ASSIGNMENT
Write out each record again exactly as it stands.

INPUT FOR THIS TASK

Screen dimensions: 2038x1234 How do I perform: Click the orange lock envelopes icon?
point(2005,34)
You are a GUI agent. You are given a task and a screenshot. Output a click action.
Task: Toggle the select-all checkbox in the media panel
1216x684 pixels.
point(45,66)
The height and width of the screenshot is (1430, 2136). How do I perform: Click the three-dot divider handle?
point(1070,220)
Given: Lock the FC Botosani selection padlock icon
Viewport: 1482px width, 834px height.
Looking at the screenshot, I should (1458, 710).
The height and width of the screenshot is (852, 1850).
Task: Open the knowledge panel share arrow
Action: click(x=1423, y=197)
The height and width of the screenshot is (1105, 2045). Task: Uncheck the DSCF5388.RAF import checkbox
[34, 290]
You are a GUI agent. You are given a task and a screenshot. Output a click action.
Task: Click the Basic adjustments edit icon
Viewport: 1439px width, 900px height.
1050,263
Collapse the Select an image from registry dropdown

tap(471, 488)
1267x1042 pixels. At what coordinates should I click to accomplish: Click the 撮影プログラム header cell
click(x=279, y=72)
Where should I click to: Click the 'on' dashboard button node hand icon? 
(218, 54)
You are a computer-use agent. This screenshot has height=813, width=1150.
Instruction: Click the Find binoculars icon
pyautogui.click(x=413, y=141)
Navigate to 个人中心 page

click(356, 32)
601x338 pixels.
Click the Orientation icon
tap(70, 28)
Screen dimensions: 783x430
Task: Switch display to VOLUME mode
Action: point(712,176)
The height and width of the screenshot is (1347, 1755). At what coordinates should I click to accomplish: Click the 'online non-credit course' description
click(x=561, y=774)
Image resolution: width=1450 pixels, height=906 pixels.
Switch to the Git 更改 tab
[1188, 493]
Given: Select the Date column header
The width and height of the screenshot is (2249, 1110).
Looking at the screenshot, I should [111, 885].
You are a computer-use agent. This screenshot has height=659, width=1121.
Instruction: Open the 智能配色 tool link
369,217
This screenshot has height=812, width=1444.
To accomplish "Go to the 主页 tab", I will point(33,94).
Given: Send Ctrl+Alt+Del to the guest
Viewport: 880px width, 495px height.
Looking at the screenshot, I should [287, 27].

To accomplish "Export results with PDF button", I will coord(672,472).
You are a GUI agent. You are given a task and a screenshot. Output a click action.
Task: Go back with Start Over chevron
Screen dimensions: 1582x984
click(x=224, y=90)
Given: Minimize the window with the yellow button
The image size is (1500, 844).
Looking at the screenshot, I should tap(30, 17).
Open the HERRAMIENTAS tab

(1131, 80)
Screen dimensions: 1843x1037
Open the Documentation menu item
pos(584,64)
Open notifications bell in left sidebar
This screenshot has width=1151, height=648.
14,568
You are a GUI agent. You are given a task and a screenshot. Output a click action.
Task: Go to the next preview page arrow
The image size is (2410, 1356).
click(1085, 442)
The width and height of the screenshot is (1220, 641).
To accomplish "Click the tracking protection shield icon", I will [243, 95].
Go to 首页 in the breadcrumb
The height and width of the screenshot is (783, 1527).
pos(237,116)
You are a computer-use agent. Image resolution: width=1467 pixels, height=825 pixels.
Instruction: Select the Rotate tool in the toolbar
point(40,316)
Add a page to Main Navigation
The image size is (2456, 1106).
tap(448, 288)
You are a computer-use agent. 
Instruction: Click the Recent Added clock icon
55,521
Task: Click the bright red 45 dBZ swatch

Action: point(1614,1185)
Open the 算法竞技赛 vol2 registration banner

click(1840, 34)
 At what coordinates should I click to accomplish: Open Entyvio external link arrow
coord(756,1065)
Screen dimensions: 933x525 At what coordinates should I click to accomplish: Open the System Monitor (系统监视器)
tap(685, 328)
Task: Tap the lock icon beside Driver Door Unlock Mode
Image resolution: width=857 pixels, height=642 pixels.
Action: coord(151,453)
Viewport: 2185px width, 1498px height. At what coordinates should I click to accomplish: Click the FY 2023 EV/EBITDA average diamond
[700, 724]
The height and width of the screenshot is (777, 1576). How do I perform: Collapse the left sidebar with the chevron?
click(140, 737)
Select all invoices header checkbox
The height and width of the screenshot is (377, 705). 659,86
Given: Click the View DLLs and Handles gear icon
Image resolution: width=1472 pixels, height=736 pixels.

SOLUTION FOR THIS PROBLEM
Screen dimensions: 2038x1234 How do I perform: Click the orange lock envelopes icon?
point(2005,34)
You are a GUI agent. You are given a task and a screenshot. Output a click action.
Task: Toggle the select-all checkbox in the media panel
1216x684 pixels.
point(45,66)
The height and width of the screenshot is (1430, 2136). How do I perform: Click the three-dot divider handle?
point(1070,220)
Given: Lock the FC Botosani selection padlock icon
Viewport: 1482px width, 834px height.
Looking at the screenshot, I should (1458, 710).
The height and width of the screenshot is (852, 1850).
Task: Open the knowledge panel share arrow
Action: click(x=1423, y=197)
The height and width of the screenshot is (1105, 2045). Task: Uncheck the DSCF5388.RAF import checkbox
[34, 290]
You are a GUI agent. You are given a task and a screenshot. Output a click action.
Task: Click the Basic adjustments edit icon
Viewport: 1439px width, 900px height.
1050,263
Collapse the Select an image from registry dropdown

tap(471, 488)
1267x1042 pixels. At what coordinates should I click to accomplish: Click the 撮影プログラム header cell
click(x=279, y=72)
Where should I click to: Click the 'on' dashboard button node hand icon? 
(218, 54)
You are a computer-use agent. This screenshot has height=813, width=1150.
Instruction: Click the Find binoculars icon
pyautogui.click(x=413, y=141)
Navigate to 个人中心 page

click(356, 32)
601x338 pixels.
Click the Orientation icon
tap(70, 28)
Screen dimensions: 783x430
Task: Switch display to VOLUME mode
Action: point(712,176)
The height and width of the screenshot is (1347, 1755). At what coordinates should I click to accomplish: Click the 'online non-credit course' description
click(x=561, y=774)
Image resolution: width=1450 pixels, height=906 pixels.
Switch to the Git 更改 tab
[1188, 493]
Given: Select the Date column header
The width and height of the screenshot is (2249, 1110).
Looking at the screenshot, I should [111, 885].
You are a computer-use agent. This screenshot has height=659, width=1121.
Instruction: Open the 智能配色 tool link
369,217
This screenshot has height=812, width=1444.
To accomplish "Go to the 主页 tab", I will point(33,94).
Given: Send Ctrl+Alt+Del to the guest
Viewport: 880px width, 495px height.
Looking at the screenshot, I should [287, 27].

To accomplish "Export results with PDF button", I will coord(672,472).
You are a GUI agent. You are given a task and a screenshot. Output a click action.
Task: Go back with Start Over chevron
Screen dimensions: 1582x984
click(x=224, y=90)
Given: Minimize the window with the yellow button
The image size is (1500, 844).
Looking at the screenshot, I should tap(30, 17).
Open the HERRAMIENTAS tab

(1131, 80)
Screen dimensions: 1843x1037
Open the Documentation menu item
pos(584,64)
Open notifications bell in left sidebar
This screenshot has width=1151, height=648.
14,568
You are a GUI agent. You are given a task and a screenshot. Output a click action.
Task: Go to the next preview page arrow
The image size is (2410, 1356).
click(1085, 442)
The width and height of the screenshot is (1220, 641).
To accomplish "Click the tracking protection shield icon", I will [243, 95].
Go to 首页 in the breadcrumb
The height and width of the screenshot is (783, 1527).
pos(237,116)
You are a computer-use agent. Image resolution: width=1467 pixels, height=825 pixels.
Instruction: Select the Rotate tool in the toolbar
point(40,316)
Add a page to Main Navigation
The image size is (2456, 1106).
tap(448, 288)
You are a computer-use agent. 
Instruction: Click the Recent Added clock icon
55,521
Task: Click the bright red 45 dBZ swatch

Action: point(1614,1185)
Open the 算法竞技赛 vol2 registration banner

click(1840, 34)
 At what coordinates should I click to accomplish: Open Entyvio external link arrow
coord(756,1065)
Screen dimensions: 933x525 At what coordinates should I click to accomplish: Open the System Monitor (系统监视器)
tap(685, 328)
Task: Tap the lock icon beside Driver Door Unlock Mode
Image resolution: width=857 pixels, height=642 pixels.
Action: coord(151,453)
Viewport: 2185px width, 1498px height. At what coordinates should I click to accomplish: Click the FY 2023 EV/EBITDA average diamond
[700, 724]
The height and width of the screenshot is (777, 1576). How do I perform: Collapse the left sidebar with the chevron?
click(140, 737)
Select all invoices header checkbox
The height and width of the screenshot is (377, 705). 659,86
Given: Click the View DLLs and Handles gear icon
Image resolution: width=1472 pixels, height=736 pixels.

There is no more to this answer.